Für den Mercedes Vito 1,6 Liter Diesel mit der Euronorm 6 wurde der Rückruf bereits am 23. Mai angeordnet. Nun muss Mercedes auch Modelle der C-Klasse und des Geländewagens GLC zurückrufen. Daimler habe erklärt, mit dem Kraftfahrt-Bundesamt (KBA) zu koordinieren und schnellstmöglich für eine Lösung zu sorgen.

Schon am Tag vor dem Treffen zwischen Zetsche und Scheuer hatte die „Bild am Sonntag“ (BamS) berichtet, dass das Kraftfahrt-Bundesamt (KBA) inzwischen fünf unzulässige Abschalteinrichtungen bei verschiedenen Mercedes-Modellen entdeckt haben soll. Demnach gehe die Behörde dem Verdacht nach, dass diese Abschalteinrichtung von Mercedes in einem Großteil der neueren Diesel-Modelle mit der Abgasnorm Euro 6 verwendet wird. Sollte sich der Verdacht bestätigen, könnten bis zu einer Million Fahrzeuge betroffen sein. Von Daimler hat es zunächst keinen Kommentar zu dem Bericht gegeben.

Laut „BamS“ setze Daimler bei den betroffenen Modellen eine Harnstofflösung zur Abgasreinigung ein, um so den Stickoxid-Ausstoß zu reduzieren. Das KBA habe festgestellt, dass sich der Wirkungsgrad ohne erklärbaren Grund verschlechtere, sobald der Motor nach dem Start 17,6 Gramm Stickoxide ausgestoßen hat. Eine andere Variante ist, dass die Motorsteuerung nach 1200 bzw. 2000 Sekunden bei neueren Modellen in den schmutzigen Abgasmodus wechselt.

Daimler hat Abgasmanipulationen bisher immer bestritten und steht auch jetzt auf dem Standpunkt, dass die beanstandeten Funktionen nicht unzulässig seien. Dennoch soll der angekündigte Rückruf nun schnellstmöglich umgesetzt und die strittigen Funktionen beseitigt werden. „Spätestens jetzt ist der Dieselskandal endgültig bei Daimler angekommen. Der Konzern hat viel Vertrauen verspielt und nicht für die nötige Aufklärung gesorgt“, sagt Rechtsanwalt Helmut Göbel, KQP Rechtsanwälte / Hamm.

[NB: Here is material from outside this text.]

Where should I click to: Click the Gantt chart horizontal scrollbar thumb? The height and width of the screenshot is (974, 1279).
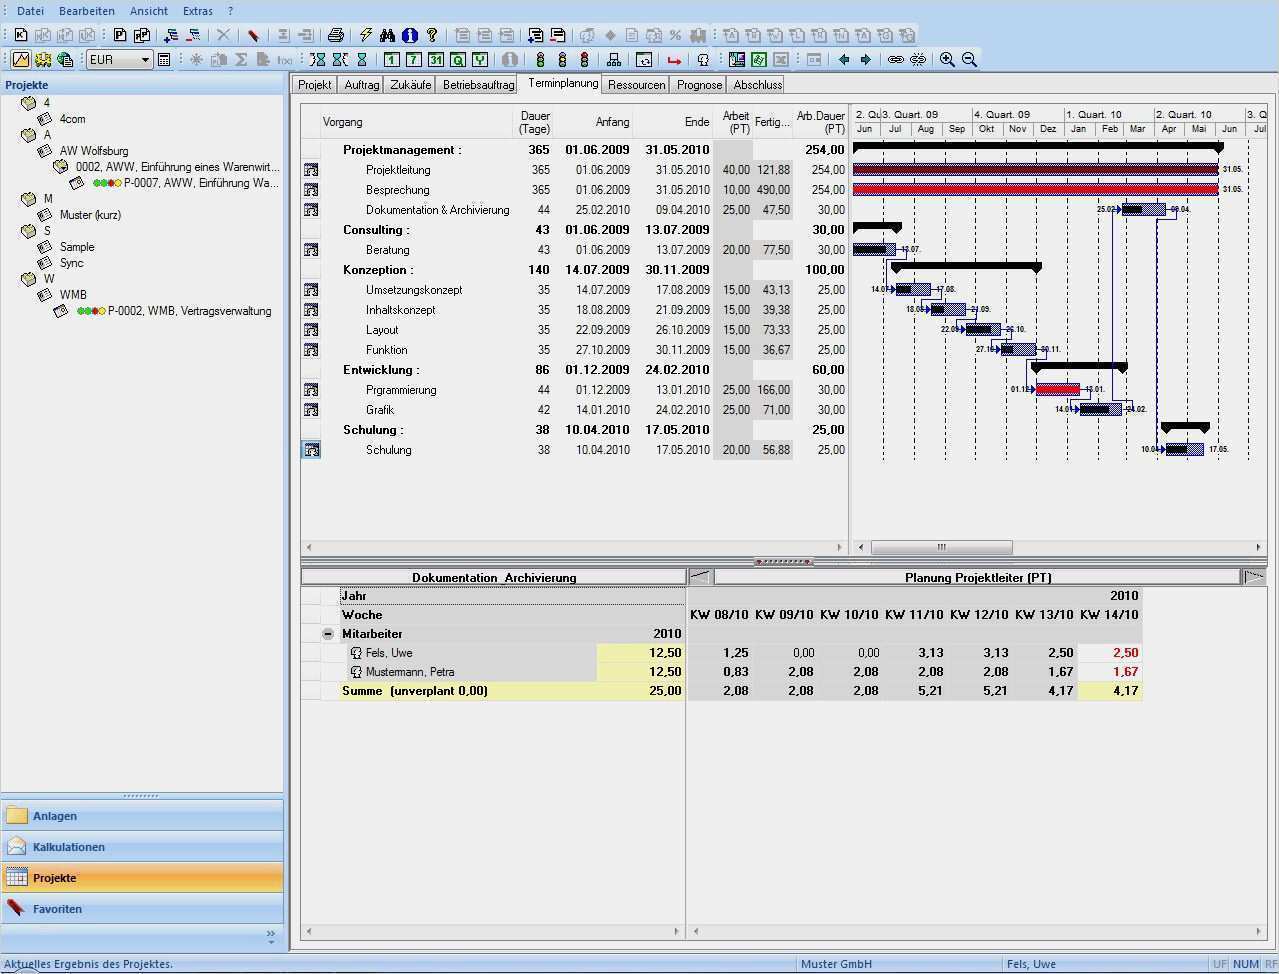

Für die betroffenen Mercedes-Fahrer bedeutet der Rückruf, dass sie ihre Fahrzeuge demnächst in die Werkstatt bringen müssen, damit ein Update aufgespielt werden kann. „Die Erfahrungen im VW-Abgasskandal zeigen, dass Verbraucher aufgrund der Abgasmanipulationen gute Chancen haben, ihre Ansprüche auf Schadensersatz bzw. Rückabwicklung des Kaufvertrags durchzusetzen“, so Rechtsanwalt Göbel.